* **REQUIRED WORK**: Gather up every line from the entries below that uses the word "Given".
--- DATA FOR THE TASK Enclosed Below ---
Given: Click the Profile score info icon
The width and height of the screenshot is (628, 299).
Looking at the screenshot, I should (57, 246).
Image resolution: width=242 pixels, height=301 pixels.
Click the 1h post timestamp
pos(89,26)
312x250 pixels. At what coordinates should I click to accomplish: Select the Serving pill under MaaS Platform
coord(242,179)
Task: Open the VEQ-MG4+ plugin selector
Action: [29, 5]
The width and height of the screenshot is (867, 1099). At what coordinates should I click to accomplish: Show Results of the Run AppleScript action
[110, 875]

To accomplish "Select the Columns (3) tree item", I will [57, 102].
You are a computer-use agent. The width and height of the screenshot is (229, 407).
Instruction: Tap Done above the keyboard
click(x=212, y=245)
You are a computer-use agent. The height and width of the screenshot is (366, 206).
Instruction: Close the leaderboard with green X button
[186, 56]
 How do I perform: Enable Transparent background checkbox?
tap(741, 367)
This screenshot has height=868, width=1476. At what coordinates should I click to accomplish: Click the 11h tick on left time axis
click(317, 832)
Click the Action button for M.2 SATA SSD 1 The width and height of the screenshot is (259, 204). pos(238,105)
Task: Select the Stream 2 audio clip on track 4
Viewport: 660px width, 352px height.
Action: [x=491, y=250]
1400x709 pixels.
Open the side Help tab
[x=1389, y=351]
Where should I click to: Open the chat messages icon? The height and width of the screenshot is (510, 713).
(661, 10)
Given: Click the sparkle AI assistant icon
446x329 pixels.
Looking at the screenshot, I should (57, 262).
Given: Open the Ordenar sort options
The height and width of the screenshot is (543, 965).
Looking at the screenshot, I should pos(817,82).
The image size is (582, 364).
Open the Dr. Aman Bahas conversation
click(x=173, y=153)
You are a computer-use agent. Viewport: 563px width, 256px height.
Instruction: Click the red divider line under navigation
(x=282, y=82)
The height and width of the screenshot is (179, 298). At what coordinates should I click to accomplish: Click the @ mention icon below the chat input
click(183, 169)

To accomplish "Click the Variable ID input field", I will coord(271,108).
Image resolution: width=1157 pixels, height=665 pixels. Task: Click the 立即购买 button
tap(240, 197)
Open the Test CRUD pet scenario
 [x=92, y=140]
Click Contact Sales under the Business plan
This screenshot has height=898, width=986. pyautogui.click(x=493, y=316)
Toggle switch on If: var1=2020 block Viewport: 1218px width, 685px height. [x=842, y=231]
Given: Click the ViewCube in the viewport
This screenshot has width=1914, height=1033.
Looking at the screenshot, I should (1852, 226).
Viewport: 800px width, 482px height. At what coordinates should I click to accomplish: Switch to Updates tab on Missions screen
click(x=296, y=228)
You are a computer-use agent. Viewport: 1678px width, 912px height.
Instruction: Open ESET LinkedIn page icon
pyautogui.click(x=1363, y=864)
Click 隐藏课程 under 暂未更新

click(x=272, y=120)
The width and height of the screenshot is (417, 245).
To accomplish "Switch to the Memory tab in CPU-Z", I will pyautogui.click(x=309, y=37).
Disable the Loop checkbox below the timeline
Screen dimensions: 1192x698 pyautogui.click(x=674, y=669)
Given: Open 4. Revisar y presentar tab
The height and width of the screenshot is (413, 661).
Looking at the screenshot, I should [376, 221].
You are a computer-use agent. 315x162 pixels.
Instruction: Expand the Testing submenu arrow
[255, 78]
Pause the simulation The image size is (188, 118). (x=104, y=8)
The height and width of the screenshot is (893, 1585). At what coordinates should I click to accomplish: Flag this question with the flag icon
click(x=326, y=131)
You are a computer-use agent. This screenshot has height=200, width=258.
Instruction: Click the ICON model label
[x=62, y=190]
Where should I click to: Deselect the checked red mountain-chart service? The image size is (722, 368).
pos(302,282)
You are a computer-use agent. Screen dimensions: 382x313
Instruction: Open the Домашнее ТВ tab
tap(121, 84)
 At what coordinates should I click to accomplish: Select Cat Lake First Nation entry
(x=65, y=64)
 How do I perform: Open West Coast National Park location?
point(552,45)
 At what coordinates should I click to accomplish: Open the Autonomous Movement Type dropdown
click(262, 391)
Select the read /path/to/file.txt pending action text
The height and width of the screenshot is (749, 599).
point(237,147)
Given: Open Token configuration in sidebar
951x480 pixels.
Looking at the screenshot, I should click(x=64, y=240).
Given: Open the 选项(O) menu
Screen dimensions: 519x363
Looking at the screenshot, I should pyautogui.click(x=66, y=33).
--- End of Enclosed DATA FOR THE TASK ---
* **YOUR RESPONSE**:
Given: Click the Profile score info icon
Given: Click the sparkle AI assistant icon
Given: Open the Ordenar sort options
Given: Click the ViewCube in the viewport
Given: Open 4. Revisar y presentar tab
Given: Open Token configuration in sidebar
Given: Open the 选项(O) menu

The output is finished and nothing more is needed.